Work required: Copy the records below word for word.

Extracted entries:
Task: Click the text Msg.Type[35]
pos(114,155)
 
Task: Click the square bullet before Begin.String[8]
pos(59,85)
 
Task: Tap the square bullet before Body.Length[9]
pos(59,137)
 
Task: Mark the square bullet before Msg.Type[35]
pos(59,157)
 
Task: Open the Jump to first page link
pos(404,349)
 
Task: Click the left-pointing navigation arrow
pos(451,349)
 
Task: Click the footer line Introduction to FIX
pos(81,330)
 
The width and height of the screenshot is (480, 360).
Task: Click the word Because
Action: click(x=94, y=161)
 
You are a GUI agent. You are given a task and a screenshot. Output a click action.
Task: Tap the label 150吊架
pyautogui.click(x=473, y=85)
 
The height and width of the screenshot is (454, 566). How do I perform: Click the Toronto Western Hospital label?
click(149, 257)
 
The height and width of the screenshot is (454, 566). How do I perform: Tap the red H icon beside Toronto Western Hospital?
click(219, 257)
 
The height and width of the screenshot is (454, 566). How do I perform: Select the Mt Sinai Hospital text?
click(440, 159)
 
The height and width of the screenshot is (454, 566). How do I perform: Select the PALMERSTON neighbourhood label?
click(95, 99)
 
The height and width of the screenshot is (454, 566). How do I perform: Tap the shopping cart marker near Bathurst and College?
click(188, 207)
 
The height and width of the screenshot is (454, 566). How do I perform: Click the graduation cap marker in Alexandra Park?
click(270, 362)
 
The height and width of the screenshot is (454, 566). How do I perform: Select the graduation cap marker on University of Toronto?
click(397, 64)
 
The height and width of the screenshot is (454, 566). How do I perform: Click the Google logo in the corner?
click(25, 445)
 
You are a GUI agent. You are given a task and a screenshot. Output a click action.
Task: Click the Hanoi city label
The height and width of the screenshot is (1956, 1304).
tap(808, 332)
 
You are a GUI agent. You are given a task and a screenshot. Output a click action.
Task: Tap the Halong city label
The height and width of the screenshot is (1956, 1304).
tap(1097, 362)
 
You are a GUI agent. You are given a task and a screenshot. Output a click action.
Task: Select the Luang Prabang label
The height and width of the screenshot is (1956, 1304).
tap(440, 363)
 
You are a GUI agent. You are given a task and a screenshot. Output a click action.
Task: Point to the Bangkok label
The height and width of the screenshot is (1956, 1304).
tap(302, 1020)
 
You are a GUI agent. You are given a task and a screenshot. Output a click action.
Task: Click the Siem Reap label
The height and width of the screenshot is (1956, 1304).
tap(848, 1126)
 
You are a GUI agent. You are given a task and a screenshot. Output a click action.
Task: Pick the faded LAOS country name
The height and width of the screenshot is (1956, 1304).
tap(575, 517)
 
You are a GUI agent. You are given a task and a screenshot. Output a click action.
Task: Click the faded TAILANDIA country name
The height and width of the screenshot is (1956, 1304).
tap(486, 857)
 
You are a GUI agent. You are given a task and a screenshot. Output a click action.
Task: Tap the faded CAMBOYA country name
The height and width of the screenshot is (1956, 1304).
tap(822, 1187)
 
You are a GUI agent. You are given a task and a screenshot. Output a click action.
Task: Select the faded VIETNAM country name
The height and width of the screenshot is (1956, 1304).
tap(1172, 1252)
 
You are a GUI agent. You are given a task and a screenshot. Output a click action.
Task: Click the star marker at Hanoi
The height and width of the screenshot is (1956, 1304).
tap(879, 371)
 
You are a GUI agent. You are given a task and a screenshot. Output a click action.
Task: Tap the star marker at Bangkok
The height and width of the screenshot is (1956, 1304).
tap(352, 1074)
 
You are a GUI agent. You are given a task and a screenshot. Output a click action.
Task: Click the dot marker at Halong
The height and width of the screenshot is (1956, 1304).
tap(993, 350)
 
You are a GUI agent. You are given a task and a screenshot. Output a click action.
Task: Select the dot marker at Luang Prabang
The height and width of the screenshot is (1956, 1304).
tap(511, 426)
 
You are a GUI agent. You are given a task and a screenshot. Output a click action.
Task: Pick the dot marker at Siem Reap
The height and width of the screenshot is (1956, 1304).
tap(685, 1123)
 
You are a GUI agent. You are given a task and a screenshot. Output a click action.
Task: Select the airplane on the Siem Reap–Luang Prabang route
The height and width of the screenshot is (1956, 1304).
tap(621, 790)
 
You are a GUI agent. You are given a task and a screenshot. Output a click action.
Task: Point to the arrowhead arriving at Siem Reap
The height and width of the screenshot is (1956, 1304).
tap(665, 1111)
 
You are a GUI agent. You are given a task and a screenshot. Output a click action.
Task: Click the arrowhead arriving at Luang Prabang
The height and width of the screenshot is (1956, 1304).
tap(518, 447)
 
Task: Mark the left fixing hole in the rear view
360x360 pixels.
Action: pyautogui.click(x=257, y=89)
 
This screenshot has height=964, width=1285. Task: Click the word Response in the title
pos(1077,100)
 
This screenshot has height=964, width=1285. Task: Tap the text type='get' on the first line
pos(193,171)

Exercise answer:
Task: Click the text Msg.Type[35]
pos(114,155)
 
Task: Click the square bullet before Begin.String[8]
pos(59,85)
 
Task: Tap the square bullet before Body.Length[9]
pos(59,137)
 
Task: Mark the square bullet before Msg.Type[35]
pos(59,157)
 
Task: Open the Jump to first page link
pos(404,349)
 
Task: Click the left-pointing navigation arrow
pos(451,349)
 
Task: Click the footer line Introduction to FIX
pos(81,330)
 
The width and height of the screenshot is (480, 360).
Task: Click the word Because
Action: click(x=94, y=161)
 
You are a GUI agent. You are given a task and a screenshot. Output a click action.
Task: Tap the label 150吊架
pyautogui.click(x=473, y=85)
 
The height and width of the screenshot is (454, 566). How do I perform: Click the Toronto Western Hospital label?
click(149, 257)
 
The height and width of the screenshot is (454, 566). How do I perform: Tap the red H icon beside Toronto Western Hospital?
click(219, 257)
 
The height and width of the screenshot is (454, 566). How do I perform: Select the Mt Sinai Hospital text?
click(440, 159)
 
The height and width of the screenshot is (454, 566). How do I perform: Select the PALMERSTON neighbourhood label?
click(95, 99)
 
The height and width of the screenshot is (454, 566). How do I perform: Tap the shopping cart marker near Bathurst and College?
click(188, 207)
 
The height and width of the screenshot is (454, 566). How do I perform: Click the graduation cap marker in Alexandra Park?
click(270, 362)
 
The height and width of the screenshot is (454, 566). How do I perform: Select the graduation cap marker on University of Toronto?
click(397, 64)
 
The height and width of the screenshot is (454, 566). How do I perform: Click the Google logo in the corner?
click(25, 445)
 
You are a GUI agent. You are given a task and a screenshot. Output a click action.
Task: Click the Hanoi city label
The height and width of the screenshot is (1956, 1304).
tap(808, 332)
 
You are a GUI agent. You are given a task and a screenshot. Output a click action.
Task: Tap the Halong city label
The height and width of the screenshot is (1956, 1304).
tap(1097, 362)
 
You are a GUI agent. You are given a task and a screenshot. Output a click action.
Task: Select the Luang Prabang label
The height and width of the screenshot is (1956, 1304).
tap(440, 363)
 
You are a GUI agent. You are given a task and a screenshot. Output a click action.
Task: Point to the Bangkok label
The height and width of the screenshot is (1956, 1304).
tap(302, 1020)
 
You are a GUI agent. You are given a task and a screenshot. Output a click action.
Task: Click the Siem Reap label
The height and width of the screenshot is (1956, 1304).
tap(848, 1126)
 
You are a GUI agent. You are given a task and a screenshot. Output a click action.
Task: Pick the faded LAOS country name
The height and width of the screenshot is (1956, 1304).
tap(575, 517)
 
You are a GUI agent. You are given a task and a screenshot. Output a click action.
Task: Click the faded TAILANDIA country name
The height and width of the screenshot is (1956, 1304).
tap(486, 857)
 
You are a GUI agent. You are given a task and a screenshot. Output a click action.
Task: Tap the faded CAMBOYA country name
The height and width of the screenshot is (1956, 1304).
tap(822, 1187)
 
You are a GUI agent. You are given a task and a screenshot. Output a click action.
Task: Select the faded VIETNAM country name
The height and width of the screenshot is (1956, 1304).
tap(1172, 1252)
 
You are a GUI agent. You are given a task and a screenshot. Output a click action.
Task: Click the star marker at Hanoi
The height and width of the screenshot is (1956, 1304).
tap(879, 371)
 
You are a GUI agent. You are given a task and a screenshot. Output a click action.
Task: Tap the star marker at Bangkok
The height and width of the screenshot is (1956, 1304).
tap(352, 1074)
 
You are a GUI agent. You are given a task and a screenshot. Output a click action.
Task: Click the dot marker at Halong
The height and width of the screenshot is (1956, 1304).
tap(993, 350)
 
You are a GUI agent. You are given a task and a screenshot. Output a click action.
Task: Select the dot marker at Luang Prabang
The height and width of the screenshot is (1956, 1304).
tap(511, 426)
 
You are a GUI agent. You are given a task and a screenshot. Output a click action.
Task: Pick the dot marker at Siem Reap
The height and width of the screenshot is (1956, 1304).
tap(685, 1123)
 
You are a GUI agent. You are given a task and a screenshot. Output a click action.
Task: Select the airplane on the Siem Reap–Luang Prabang route
The height and width of the screenshot is (1956, 1304).
tap(621, 790)
 
You are a GUI agent. You are given a task and a screenshot. Output a click action.
Task: Point to the arrowhead arriving at Siem Reap
The height and width of the screenshot is (1956, 1304).
tap(665, 1111)
 
You are a GUI agent. You are given a task and a screenshot. Output a click action.
Task: Click the arrowhead arriving at Luang Prabang
The height and width of the screenshot is (1956, 1304).
tap(518, 447)
 
Task: Mark the left fixing hole in the rear view
360x360 pixels.
Action: pyautogui.click(x=257, y=89)
 
This screenshot has height=964, width=1285. Task: Click the word Response in the title
pos(1077,100)
 
This screenshot has height=964, width=1285. Task: Tap the text type='get' on the first line
pos(193,171)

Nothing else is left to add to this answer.